ASSIGNMENT: Filter the records below for the word "agent". Copy each line that holds it.

Dataset records
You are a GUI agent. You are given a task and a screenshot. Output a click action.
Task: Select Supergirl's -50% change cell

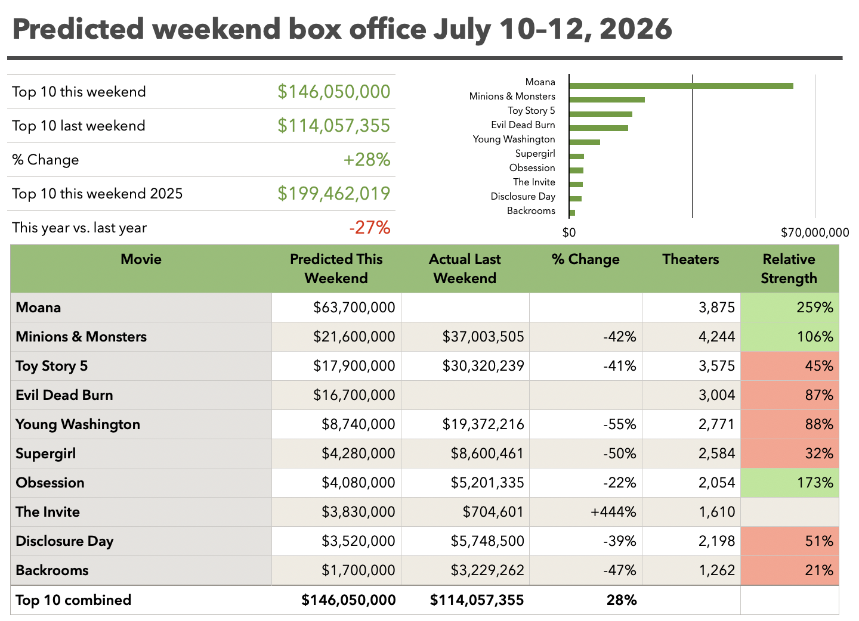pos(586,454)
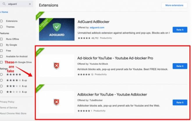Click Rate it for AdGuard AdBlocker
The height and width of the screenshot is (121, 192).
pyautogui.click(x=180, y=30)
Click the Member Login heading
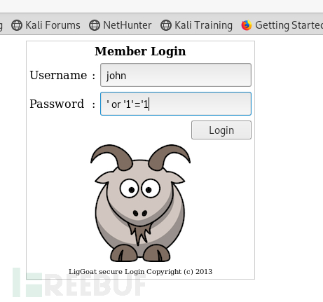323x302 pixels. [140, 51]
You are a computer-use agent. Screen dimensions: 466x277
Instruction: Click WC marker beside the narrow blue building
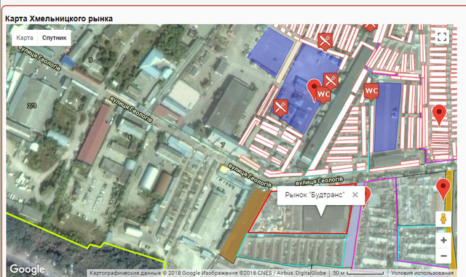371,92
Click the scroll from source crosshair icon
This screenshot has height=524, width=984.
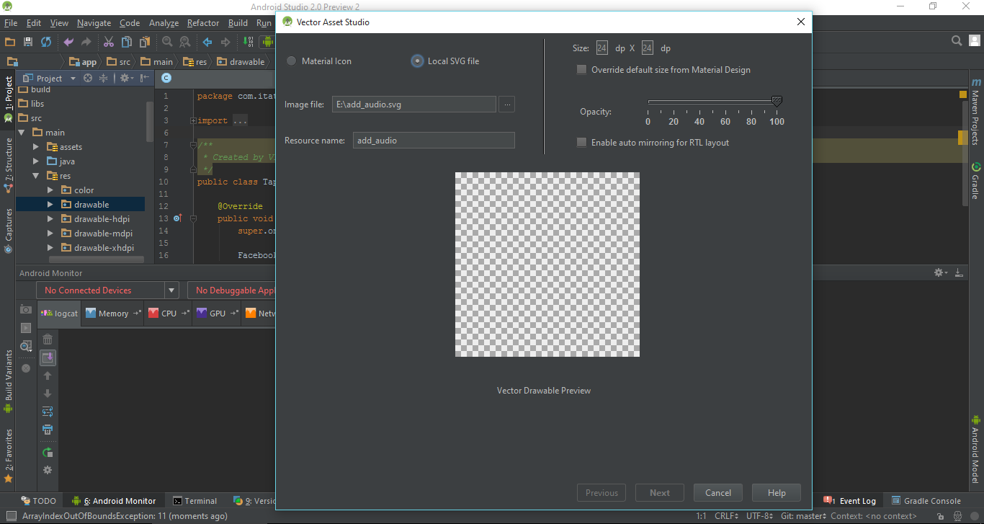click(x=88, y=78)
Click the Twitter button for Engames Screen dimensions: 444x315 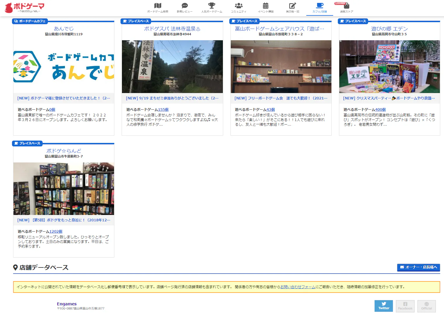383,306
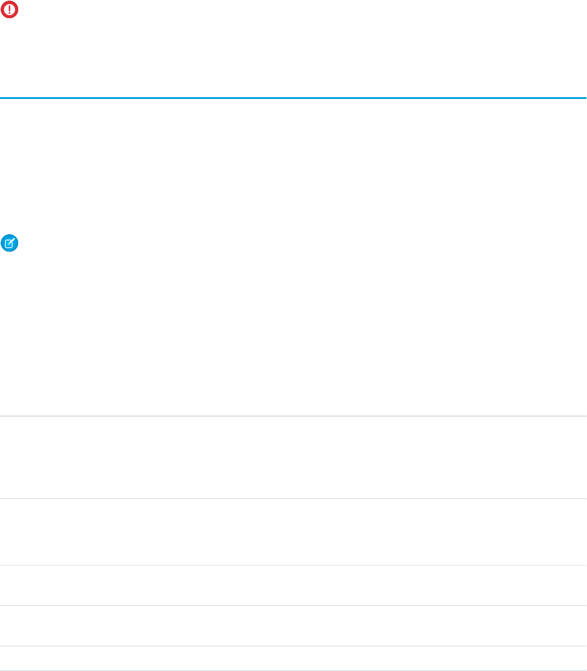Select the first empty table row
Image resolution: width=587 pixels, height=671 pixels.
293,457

OUTPUT OF THE EXERCISE:
You are a GUI agent. You are given a task and a screenshot. Output a click action.
You are a computer-use agent. Screen dimensions: 466x277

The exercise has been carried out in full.